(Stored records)
* * * *

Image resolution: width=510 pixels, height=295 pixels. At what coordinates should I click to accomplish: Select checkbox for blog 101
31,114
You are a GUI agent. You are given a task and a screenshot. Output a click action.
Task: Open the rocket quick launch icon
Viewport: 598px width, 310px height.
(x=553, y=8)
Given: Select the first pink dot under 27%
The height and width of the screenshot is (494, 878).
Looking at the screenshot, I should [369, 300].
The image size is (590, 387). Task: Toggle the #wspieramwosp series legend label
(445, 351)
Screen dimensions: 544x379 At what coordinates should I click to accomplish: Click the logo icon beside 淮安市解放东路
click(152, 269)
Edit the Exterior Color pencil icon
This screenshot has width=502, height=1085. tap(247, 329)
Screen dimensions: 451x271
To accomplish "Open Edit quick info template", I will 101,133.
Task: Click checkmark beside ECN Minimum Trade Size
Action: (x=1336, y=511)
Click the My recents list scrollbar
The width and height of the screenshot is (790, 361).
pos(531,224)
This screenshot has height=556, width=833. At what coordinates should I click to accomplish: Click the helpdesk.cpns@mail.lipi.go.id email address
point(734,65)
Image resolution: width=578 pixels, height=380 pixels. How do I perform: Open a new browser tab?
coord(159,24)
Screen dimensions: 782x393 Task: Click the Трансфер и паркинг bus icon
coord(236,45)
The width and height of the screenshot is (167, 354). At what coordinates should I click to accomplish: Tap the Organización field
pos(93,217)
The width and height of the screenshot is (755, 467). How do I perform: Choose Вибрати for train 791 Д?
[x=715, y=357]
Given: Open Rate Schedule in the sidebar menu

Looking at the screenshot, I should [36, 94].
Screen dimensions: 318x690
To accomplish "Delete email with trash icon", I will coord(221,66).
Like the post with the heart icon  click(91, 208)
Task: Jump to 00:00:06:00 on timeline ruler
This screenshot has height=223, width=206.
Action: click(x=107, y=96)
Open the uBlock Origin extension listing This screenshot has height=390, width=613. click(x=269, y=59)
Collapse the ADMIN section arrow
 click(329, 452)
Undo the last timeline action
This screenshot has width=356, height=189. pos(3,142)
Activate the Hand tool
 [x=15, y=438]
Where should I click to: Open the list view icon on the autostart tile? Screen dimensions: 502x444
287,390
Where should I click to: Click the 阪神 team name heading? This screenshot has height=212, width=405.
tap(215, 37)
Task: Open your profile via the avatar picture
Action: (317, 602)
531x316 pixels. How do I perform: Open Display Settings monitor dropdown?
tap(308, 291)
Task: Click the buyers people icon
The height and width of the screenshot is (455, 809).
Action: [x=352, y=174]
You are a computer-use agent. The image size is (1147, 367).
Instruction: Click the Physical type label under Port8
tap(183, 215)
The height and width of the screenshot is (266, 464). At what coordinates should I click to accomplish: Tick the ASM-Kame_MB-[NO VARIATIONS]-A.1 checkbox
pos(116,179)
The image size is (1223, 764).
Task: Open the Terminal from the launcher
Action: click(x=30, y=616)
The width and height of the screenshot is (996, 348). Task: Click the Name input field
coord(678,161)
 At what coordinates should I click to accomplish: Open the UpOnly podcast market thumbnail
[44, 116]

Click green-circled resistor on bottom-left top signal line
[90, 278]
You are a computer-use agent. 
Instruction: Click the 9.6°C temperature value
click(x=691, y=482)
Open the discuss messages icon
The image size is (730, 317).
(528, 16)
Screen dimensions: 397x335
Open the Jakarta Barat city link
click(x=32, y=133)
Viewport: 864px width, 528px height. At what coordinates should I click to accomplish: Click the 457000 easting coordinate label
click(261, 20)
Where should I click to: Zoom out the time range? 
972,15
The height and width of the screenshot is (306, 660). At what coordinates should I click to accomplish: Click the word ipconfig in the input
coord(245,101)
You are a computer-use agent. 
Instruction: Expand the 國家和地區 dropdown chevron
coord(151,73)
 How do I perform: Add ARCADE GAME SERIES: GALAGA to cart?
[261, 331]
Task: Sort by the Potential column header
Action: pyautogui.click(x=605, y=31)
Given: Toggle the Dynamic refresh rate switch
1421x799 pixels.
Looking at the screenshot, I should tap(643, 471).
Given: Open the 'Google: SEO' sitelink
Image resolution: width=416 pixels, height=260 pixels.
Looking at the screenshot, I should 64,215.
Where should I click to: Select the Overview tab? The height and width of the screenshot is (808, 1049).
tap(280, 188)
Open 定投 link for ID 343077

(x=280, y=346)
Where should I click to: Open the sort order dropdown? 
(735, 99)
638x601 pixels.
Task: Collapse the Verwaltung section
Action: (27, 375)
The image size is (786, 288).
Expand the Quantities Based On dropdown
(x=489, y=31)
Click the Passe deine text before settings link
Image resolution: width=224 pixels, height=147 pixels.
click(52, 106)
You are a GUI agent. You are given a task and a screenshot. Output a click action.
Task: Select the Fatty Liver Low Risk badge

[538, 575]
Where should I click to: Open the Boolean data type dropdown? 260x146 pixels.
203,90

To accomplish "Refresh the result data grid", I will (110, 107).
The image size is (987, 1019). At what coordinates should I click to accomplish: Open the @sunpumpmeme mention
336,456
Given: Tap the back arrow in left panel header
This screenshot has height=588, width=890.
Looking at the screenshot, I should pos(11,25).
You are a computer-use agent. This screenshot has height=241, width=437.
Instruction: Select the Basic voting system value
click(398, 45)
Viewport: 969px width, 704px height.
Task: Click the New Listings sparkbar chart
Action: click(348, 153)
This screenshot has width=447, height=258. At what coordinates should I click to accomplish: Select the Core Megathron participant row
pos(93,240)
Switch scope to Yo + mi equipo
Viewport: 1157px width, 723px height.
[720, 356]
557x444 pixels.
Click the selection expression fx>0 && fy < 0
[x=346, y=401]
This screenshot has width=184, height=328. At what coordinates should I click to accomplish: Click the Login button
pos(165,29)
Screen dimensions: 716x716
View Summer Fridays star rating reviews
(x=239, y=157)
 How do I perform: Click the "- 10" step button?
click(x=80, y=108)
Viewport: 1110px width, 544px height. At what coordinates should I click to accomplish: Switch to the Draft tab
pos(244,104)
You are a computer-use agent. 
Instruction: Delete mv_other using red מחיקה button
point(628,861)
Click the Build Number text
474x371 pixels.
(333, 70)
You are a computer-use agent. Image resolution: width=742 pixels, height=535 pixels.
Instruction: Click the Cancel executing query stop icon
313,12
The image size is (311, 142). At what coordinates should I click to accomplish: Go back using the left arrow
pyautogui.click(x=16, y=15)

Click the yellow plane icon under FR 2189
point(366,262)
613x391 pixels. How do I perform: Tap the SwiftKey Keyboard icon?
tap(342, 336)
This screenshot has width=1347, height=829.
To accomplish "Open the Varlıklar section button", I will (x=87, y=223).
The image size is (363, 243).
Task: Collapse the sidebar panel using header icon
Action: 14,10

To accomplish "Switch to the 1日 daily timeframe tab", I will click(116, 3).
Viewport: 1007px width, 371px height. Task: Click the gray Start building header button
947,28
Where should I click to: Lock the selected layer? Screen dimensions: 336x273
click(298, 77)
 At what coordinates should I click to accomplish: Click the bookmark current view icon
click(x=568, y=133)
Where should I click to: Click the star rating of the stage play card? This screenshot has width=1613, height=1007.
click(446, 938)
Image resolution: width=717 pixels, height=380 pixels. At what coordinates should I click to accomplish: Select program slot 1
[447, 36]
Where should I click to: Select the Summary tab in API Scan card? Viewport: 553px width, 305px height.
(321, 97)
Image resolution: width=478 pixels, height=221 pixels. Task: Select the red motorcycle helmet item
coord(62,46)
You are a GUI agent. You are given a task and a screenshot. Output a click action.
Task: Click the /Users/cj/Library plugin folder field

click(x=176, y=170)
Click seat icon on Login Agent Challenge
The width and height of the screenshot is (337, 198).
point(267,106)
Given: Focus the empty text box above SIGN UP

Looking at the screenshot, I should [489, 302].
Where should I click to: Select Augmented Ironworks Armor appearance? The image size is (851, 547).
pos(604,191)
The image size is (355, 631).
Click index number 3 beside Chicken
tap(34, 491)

* * * *

EXERCISE OBJECTIVE: There is a run of lines above from the one with "Instruction: Delete mv_other" to the one with "You are a computer-use agent. Image"; print exactly that run, both ends included, and nothing else.

WRITTEN ANSWER:
Instruction: Delete mv_other using red מחיקה button
point(628,861)
Click the Build Number text
474x371 pixels.
(333, 70)
You are a computer-use agent. Image resolution: width=742 pixels, height=535 pixels.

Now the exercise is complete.